In some hospitals, they are measured by laboratories after a form is completed showing the probability score and only if the probability score is low or intermediate. This reduces the need for unnecessary tests in those who are high-probability. Performing the D-dimer test first can avoid a significant proportion of imaging tests and is less invasive. Since the D-dimer can exclude the need for imaging, specialty professional organizations recommend that physicians use D-dimer testing as an initial diagnostic.

== Interpretation ==

=== Reference ranges ===
The following are reference ranges for D-dimer:

| Units | Nonpregnant adult | First trimester | Second trimester | Third trimester |
|---|---|---|---|---|
| mg/L or μg/mL | < 0.5 | 0.05 - 0.95 | 0.32 - 1.29 | 0.13 -1.7 |
| μg/L or ng/mL | < 500 | 50 - 950 | 320 - 1290 | 130 - 1700 |
| nmol/L | < 2.7 | 0.3 - 5.2 | 1.8 - 7.1 | 0.7 - 9.3 |

D-dimer increases with age. It has therefore been suggested to use a cutoff equal to patient's age in years × 10 μg/L (or x 0.056 nmol/L) for patients aged over 50 years for the suspicion of venous thromboembolism (VTE), as it decreases the false positive rate without substantially increasing the false negative rate.

An alternative measurement of D-dimer is in fibrinogen equivalent units (FEU). The molecular weight of the fibrinogen molecule is about twice the size of the D-dimer molecule, and therefore 1.0 mcg/mL FEU is equivalent to 0.5 mcg/mL of d-dimer.

=== Thrombotic disease ===
Various kits have a 93 to 95% sensitivity (true positive rate). For hospitalized patients, one study found the specificity to be about 50% (related to false positive rate) in the diagnosis of thrombotic disease.
- False positive readings can be due to various causes: liver disease, high rheumatoid factor, inflammation, malignancy, trauma, pregnancy, recent surgery as well as advanced age.
- False negative readings can occur if the sample is taken either too early after thrombus formation or if testing is delayed for several days. Additionally, the presence of anti-coagulation can render the test negative because it prevents thrombus extension. The anti-coagulation medications dabigatran and rivaroxaban decrease D-dimer levels but do not interfere with the D-dimer assay.
- False values may be obtained if the specimen collection tube is not sufficiently filled (false low value if underfilled and false high value if overfilled). This is due to the dilutional effect of the anticoagulant (the blood must be collected in a 9:1 blood to anticoagulant ratio).
- Likelihood ratios are derived from sensitivity and specificity to adjust pretest probability.
- Elevated plasma D-dimer levels following ICH serve as an independent risk factor for poor functional outcomes and mortality.
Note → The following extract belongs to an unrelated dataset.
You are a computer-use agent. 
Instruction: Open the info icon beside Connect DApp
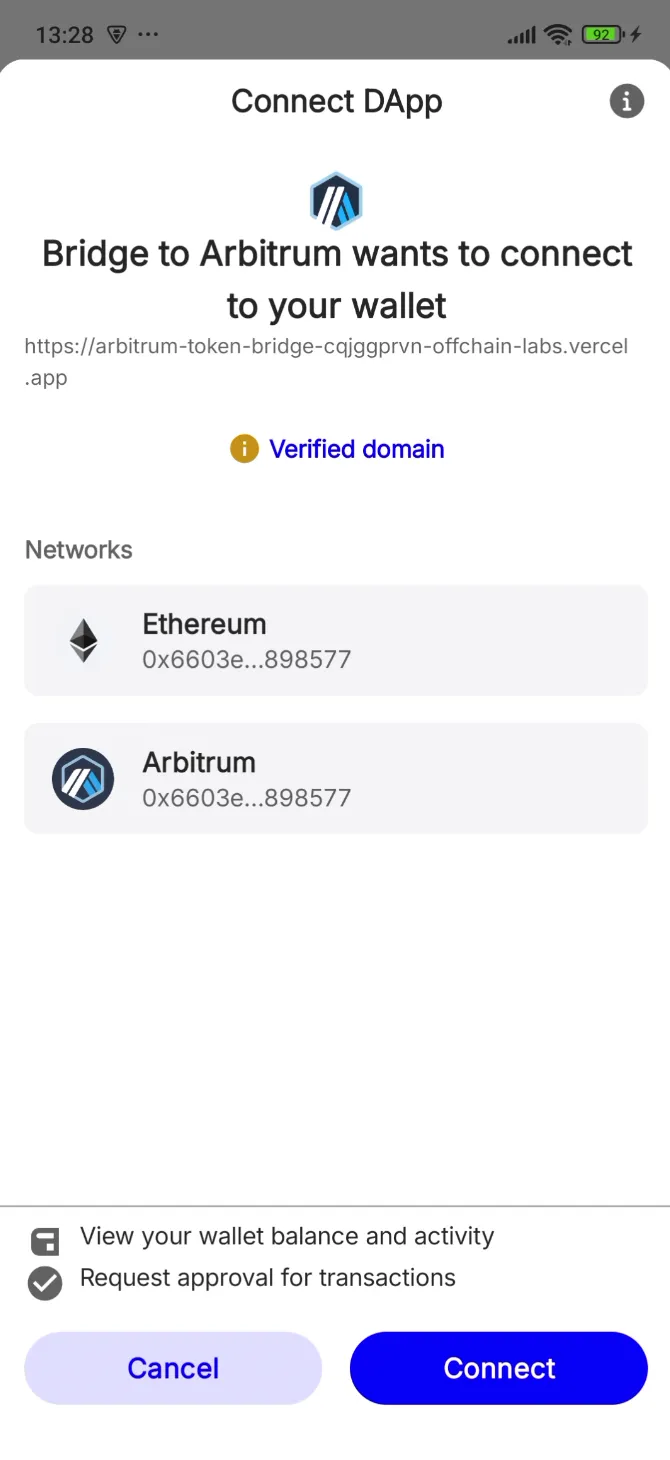point(626,100)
In interpretation of the D-dimer, a value above 500 μg/L is considered abnormal. Since 2001 there have been numerous studies that show for patients over age 50, a value of (patient's age) × 10 μg/L may be abnormal; this has been validated in multiple different D-dimer assays. This has now been incorporated in clinical practice guidelines.

== History ==
D-dimer was originally identified, described and named in 1973, at the National Institute for Medical Research in Mill Hill, Greater London.
It found its diagnostic application in the 2000s. Its use has now been formalised in clinical practice guidelines.